In an editorial, Milloy stated that Howard University students protested the visit of President George Bush and First Lady Laura Bush because their presence inhibited students from partaking in a lunch that consisted of fried chicken, macaroni and cheese, collard greens and cornbread.
Milloy also stated in his editorial that Howard University is no longer the hotbed of political activism it was once in the days of Kwame Toure and Walter Rodney. Milloy surmised that the University’s biggest event of the year is Homecoming.
To refute these statements, the Howard University Student Association, under the leadership of President Byron Stewart and Vice President April Harley, organized a mass gathering in front of The Washington Post headquarters with the aim of receiving a formal apology for Milloy’s declarations in addition to a retraction of his editorial by the Washington Post.
"We are here today because we disagree strongly with the way we have been portrayed in the Washington Post. We resent the fact that Howard University’s students have been characterized as buffoons who care only about fried chicken and not about education. We are here today because we are tired of being told that we do not do anything. We continue the struggle by excelling in the boardroom, courtroom, and classroom with the knowledge we attained from Howard University ," said Harley.
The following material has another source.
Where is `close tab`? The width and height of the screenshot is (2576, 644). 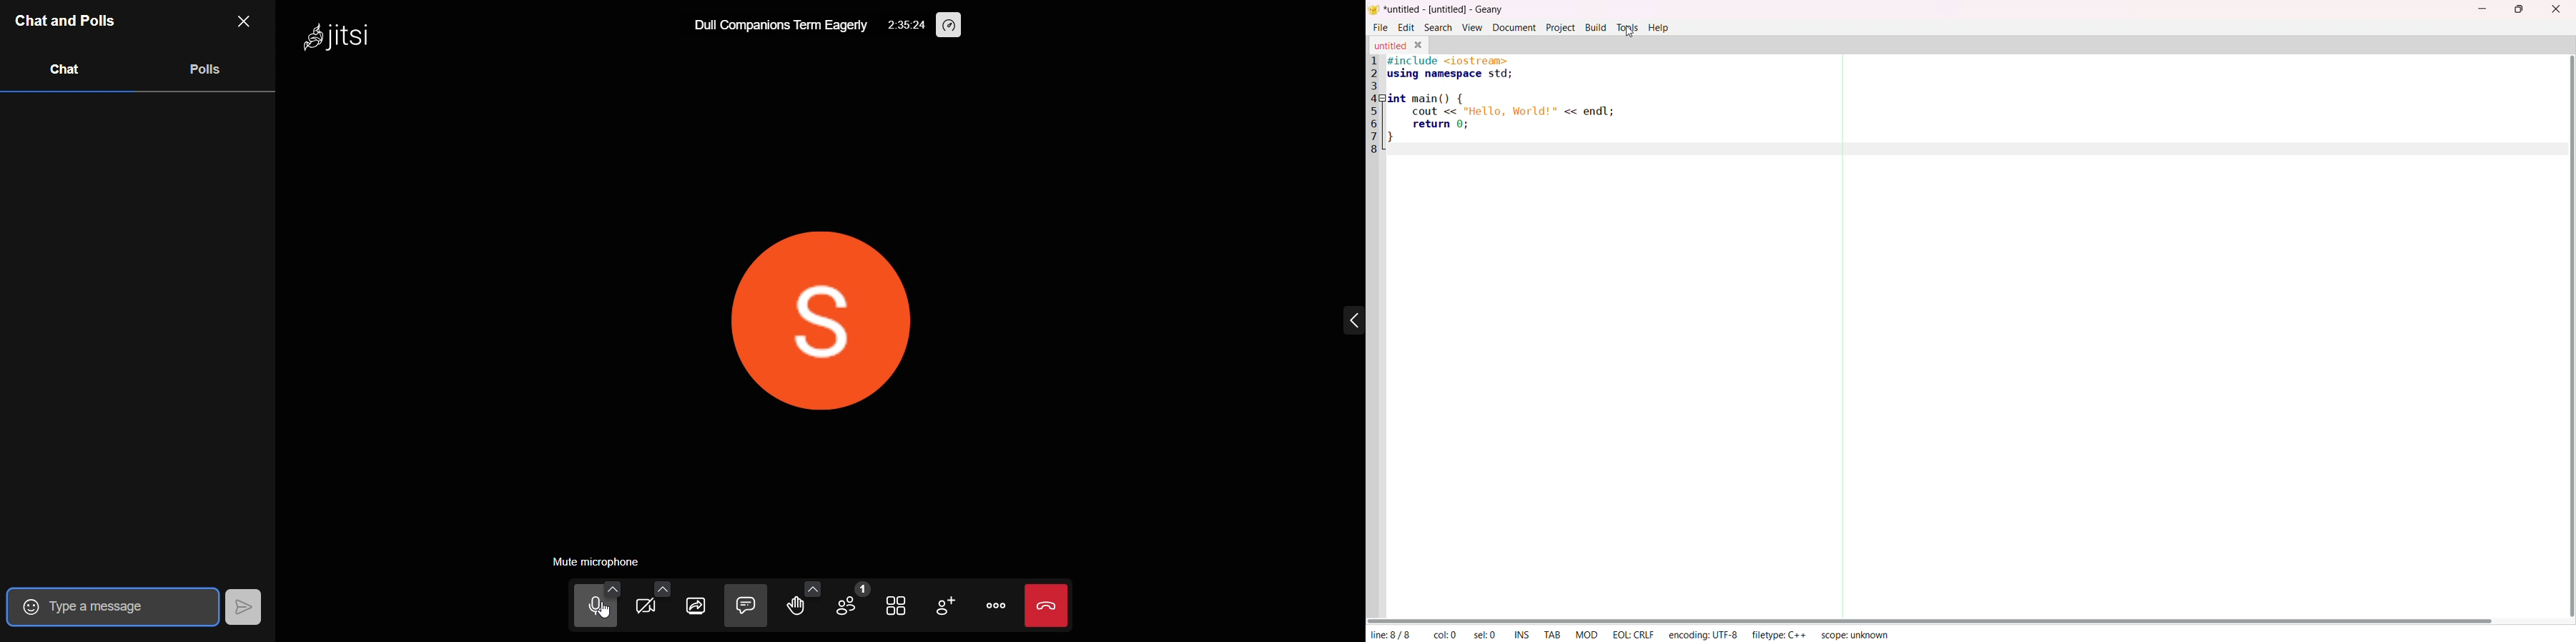
close tab is located at coordinates (1419, 45).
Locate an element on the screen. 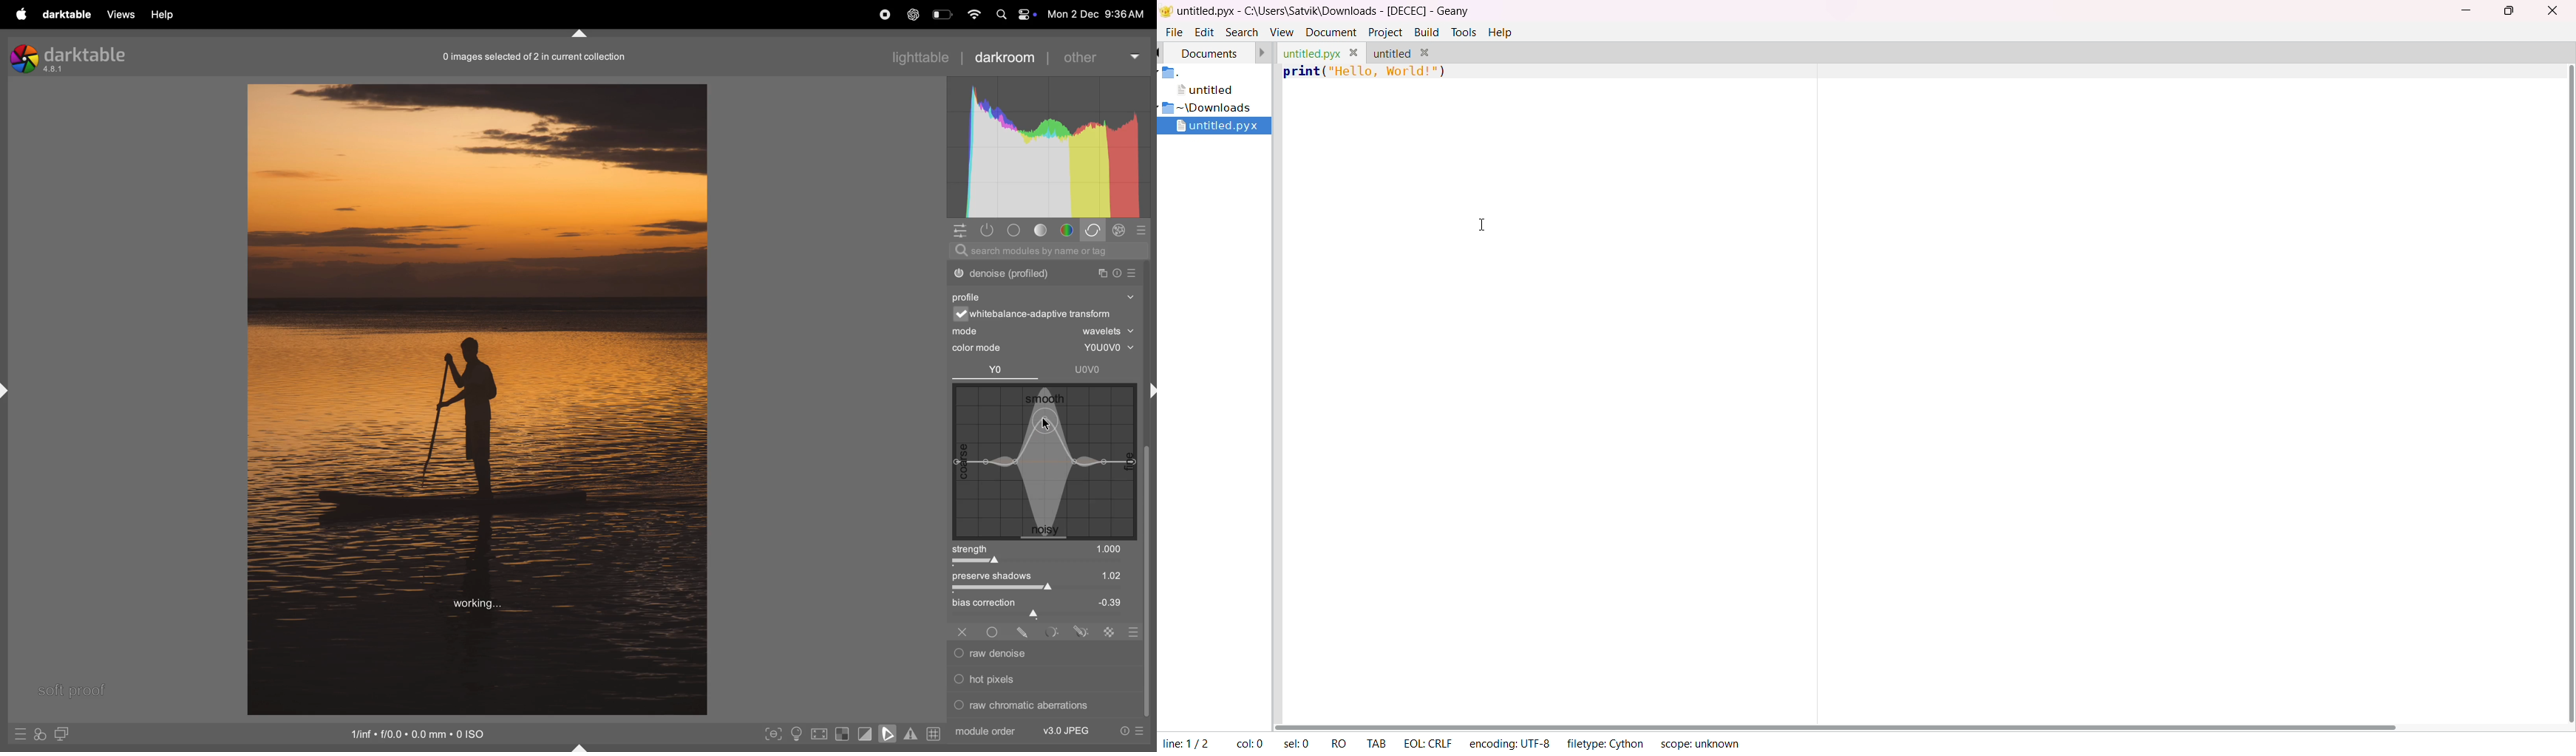 Image resolution: width=2576 pixels, height=756 pixels. darktable is located at coordinates (65, 15).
On Thursday, Oct. 27, students at Howard University were locked out of classes, offices, and the main cafeteria when the President and First Lady arrived for a youth summit sponsored by the Bush administration titled "Helping America’s Youth." Neither Howard University students nor faculty were invited to participate in the event.
Outraged by the inaccessibility of the campus and the youth summit, Howard students locked arms around a flagpole on the main yard, a designated forbidden zone at the center of the campus, and refused to move despite warnings from campus security.
"Milloy presented the world with an inaccurate depiction of Howard University students,” said Ashlee Brown, a junior international business who attended yesterday’s Washington Post rally. “We were not protesting over the inaccessibility of a meal. We were locked out of the yard from every angle. We forced to take the back entrance because Master Bush and his mistress were here. That is why we protested."
While positioned in front of the Washington Post building, Howard students challenged Milloy to come to Howard University and experience their activist efforts.
”Just a few a weeks ago, thousands of Howard University students participated in the Millions More Movement,” Stewart said. “That was political activism. Last month, Howard University students raised thousands of dollars for Hurricane Katrina victims. That was political activism. Everyday we are in our classrooms getting an education for those who can not, that is political activism.”
The demonstration was closed with a rendition of “I’m So Glad I go to Howard U.” and a prayer.
”Howard University has an activist pulse,” said Michelle Cody, a senior economics major. “We are passionate about the things that we define as important. In [Milloy’s] article, he told us that we had no pulse. No pulse in our community, no pulse in America, no pulse in the activism that takes place on campus. No, we don’t march every day, but there are over 175 organizations on campus that lead in community service and youth outreach. They strive to make sure African American students, children, and people thrive. His haphazard attempt to define the pulse of Howard University is unresearched and unwarranted.”